■ **WHAT IS NEEDED**: Please gather every line of the items below that contains the word "perform".

** START OF DATA TO USE **

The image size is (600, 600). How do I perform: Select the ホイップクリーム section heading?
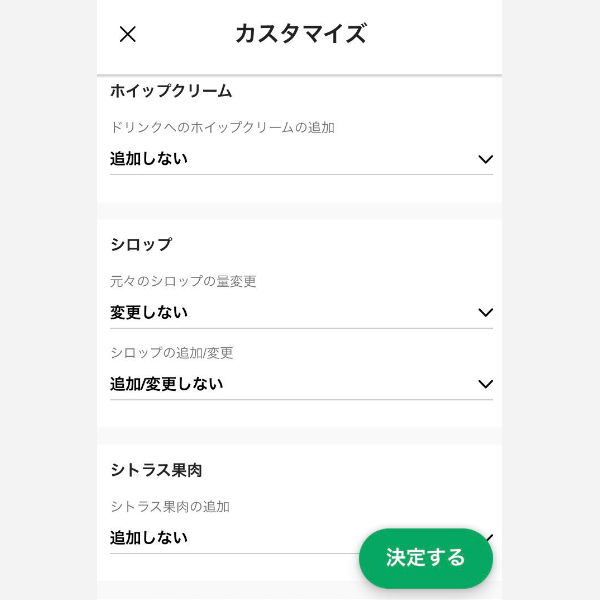pyautogui.click(x=171, y=91)
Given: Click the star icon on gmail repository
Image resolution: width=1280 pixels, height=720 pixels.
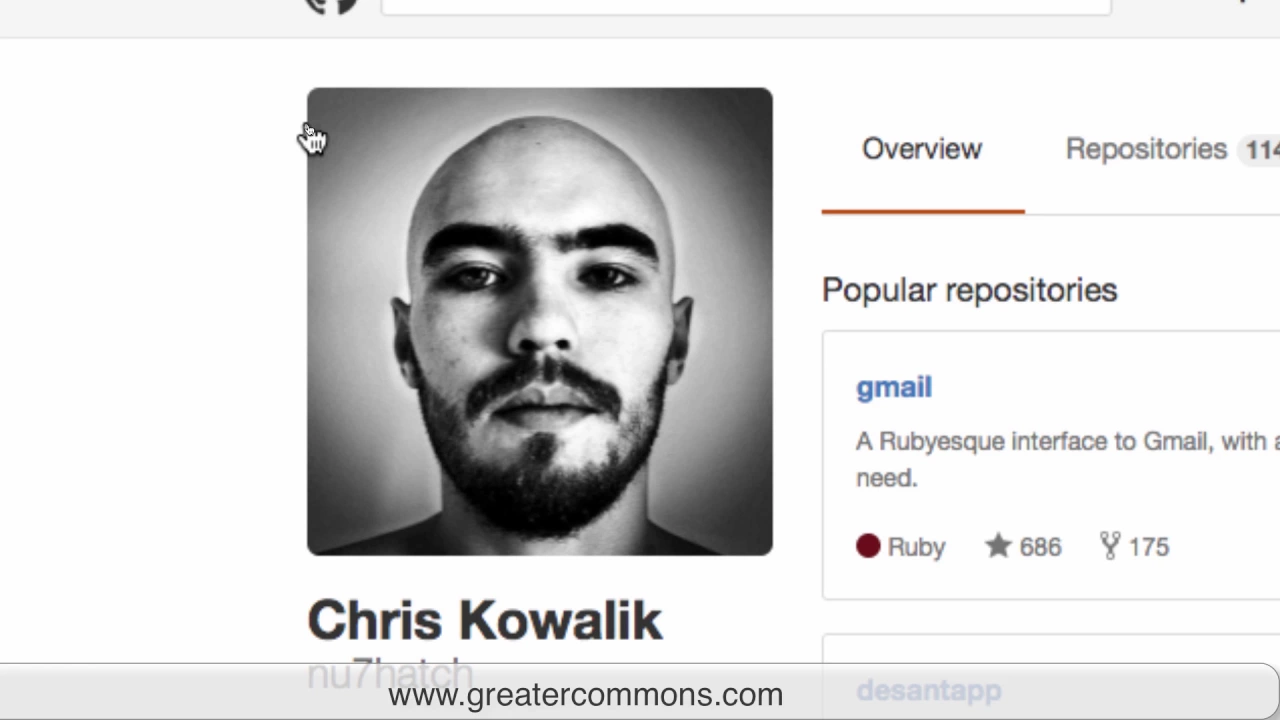Looking at the screenshot, I should click(998, 546).
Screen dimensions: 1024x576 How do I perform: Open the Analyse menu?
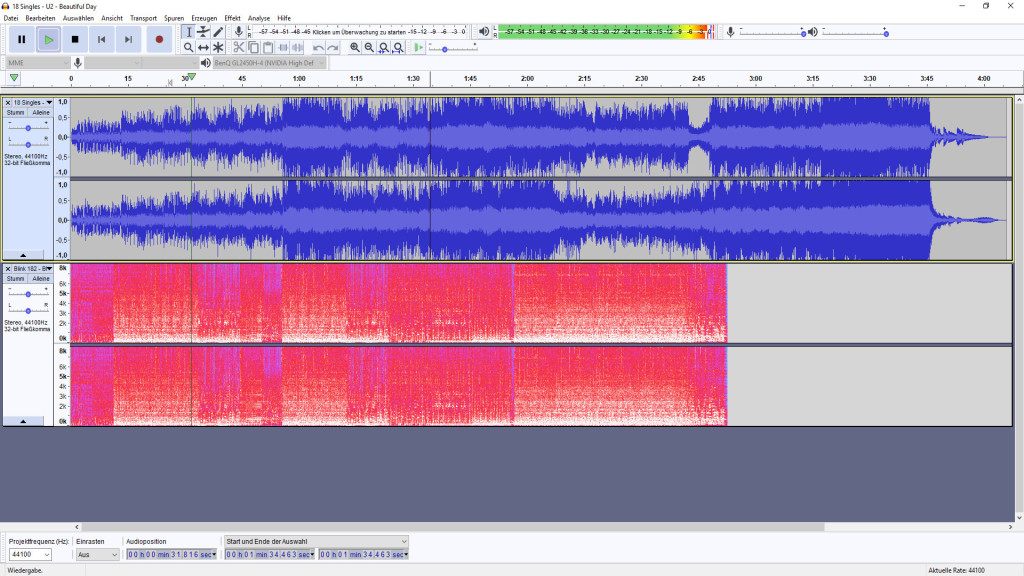click(259, 17)
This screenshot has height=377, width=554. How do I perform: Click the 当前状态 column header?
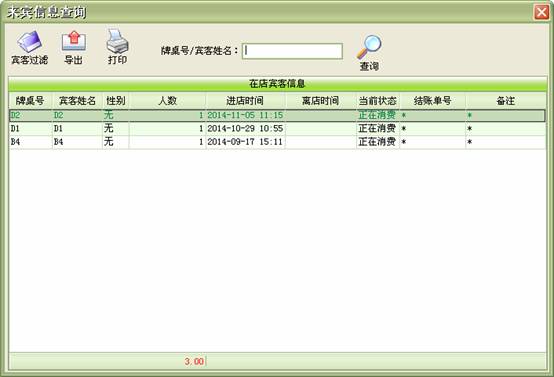tap(378, 101)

** END OF DATA TO USE **

■ **THE SOLUTION**:
The image size is (600, 600). How do I perform: Select the ホイップクリーム section heading?
Screen dimensions: 1024x576 How do I perform: Open the Analyse menu?
This screenshot has height=377, width=554. How do I perform: Click the 当前状态 column header?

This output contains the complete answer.